• RECORDS SHOWN
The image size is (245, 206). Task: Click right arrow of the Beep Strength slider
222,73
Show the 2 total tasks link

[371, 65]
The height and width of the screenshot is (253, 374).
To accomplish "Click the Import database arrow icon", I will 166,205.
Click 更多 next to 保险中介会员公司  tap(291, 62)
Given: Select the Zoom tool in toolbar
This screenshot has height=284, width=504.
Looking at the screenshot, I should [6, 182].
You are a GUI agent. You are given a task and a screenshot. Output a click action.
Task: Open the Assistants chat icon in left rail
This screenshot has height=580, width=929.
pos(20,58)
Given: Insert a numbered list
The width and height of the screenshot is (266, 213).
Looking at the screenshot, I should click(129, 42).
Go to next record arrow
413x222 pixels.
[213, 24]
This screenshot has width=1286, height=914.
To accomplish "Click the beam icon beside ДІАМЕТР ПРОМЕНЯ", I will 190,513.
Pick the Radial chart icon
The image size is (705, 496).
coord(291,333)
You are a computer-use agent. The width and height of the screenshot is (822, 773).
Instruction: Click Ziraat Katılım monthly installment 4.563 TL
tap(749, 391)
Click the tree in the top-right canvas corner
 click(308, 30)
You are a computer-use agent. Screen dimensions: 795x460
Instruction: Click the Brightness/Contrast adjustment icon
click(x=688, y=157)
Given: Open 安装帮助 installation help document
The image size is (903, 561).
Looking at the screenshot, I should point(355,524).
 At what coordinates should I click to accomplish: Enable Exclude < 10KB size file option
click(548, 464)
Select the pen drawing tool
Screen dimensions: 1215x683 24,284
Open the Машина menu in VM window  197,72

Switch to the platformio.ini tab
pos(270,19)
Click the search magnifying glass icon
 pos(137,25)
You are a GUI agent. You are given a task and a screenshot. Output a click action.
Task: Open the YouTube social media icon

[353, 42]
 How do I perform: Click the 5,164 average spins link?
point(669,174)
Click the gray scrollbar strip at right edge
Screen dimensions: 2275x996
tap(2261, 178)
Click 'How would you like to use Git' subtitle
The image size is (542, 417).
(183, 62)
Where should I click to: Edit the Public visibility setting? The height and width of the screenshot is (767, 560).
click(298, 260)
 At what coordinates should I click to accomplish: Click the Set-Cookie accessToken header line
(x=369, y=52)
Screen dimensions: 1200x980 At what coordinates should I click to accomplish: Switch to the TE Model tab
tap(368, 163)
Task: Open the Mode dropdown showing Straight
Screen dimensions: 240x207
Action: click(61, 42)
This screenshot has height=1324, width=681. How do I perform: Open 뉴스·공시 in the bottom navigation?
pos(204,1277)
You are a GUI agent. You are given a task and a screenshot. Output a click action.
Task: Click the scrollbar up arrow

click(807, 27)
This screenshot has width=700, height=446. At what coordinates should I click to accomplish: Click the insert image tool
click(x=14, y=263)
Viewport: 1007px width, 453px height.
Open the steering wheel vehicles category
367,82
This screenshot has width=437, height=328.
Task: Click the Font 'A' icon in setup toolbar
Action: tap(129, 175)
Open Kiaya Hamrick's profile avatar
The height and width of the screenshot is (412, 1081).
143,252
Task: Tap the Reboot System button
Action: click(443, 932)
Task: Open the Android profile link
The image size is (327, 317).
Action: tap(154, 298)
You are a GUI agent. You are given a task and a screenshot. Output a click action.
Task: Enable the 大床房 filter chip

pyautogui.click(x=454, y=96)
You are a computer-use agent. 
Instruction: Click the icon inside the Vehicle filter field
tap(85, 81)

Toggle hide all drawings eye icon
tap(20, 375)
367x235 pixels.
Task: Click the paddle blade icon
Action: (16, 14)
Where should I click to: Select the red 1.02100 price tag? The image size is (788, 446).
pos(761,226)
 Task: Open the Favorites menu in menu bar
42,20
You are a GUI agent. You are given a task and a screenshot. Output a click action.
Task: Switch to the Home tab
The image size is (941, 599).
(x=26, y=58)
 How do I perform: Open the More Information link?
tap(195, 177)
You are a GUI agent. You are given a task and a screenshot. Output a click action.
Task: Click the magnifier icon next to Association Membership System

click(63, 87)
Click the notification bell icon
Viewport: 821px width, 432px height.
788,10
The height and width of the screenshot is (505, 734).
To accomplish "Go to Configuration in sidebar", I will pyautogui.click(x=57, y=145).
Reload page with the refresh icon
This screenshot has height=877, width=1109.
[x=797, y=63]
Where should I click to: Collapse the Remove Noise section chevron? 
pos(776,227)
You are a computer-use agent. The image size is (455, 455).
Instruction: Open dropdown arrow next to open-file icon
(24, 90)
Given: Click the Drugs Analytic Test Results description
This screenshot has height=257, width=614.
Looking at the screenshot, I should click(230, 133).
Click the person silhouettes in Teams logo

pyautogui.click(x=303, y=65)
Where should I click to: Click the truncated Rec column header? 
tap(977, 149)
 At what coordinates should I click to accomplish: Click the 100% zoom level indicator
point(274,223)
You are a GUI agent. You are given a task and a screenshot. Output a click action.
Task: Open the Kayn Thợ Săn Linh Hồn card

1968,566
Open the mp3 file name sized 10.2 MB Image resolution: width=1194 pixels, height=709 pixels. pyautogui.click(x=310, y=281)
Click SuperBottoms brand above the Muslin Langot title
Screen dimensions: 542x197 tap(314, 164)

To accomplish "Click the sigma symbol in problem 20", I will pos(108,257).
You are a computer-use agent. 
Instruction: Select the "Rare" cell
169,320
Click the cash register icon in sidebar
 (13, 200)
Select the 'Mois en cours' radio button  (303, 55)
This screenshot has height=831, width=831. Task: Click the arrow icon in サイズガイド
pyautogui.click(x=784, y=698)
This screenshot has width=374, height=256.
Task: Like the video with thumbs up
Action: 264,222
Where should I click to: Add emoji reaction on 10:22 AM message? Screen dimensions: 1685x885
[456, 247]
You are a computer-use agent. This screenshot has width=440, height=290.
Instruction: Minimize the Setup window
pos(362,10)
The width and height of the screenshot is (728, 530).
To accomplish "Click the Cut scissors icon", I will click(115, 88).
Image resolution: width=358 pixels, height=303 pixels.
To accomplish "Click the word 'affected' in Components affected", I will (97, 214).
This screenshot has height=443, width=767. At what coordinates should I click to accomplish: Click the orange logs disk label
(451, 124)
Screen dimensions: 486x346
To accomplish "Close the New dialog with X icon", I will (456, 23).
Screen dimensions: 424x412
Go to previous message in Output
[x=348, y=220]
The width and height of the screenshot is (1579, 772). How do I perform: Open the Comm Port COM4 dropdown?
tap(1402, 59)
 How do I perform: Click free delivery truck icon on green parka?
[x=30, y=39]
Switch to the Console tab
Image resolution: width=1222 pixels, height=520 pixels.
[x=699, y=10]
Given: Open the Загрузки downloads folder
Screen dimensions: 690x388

• GOAL OF THE EXERCISE
Search the listing for the word "computer", and copy every line in which it is found.

• REPLY
You are a computer-use agent. The width and height of the screenshot is (822, 773).
You are a computer-use agent. Screen dimensions: 795x460
You are a computer-use agent. 
You are a computer-use agent. The image size is (455, 455).
You are a computer-use agent. 
You are a computer-use agent. This screenshot has width=440, height=290.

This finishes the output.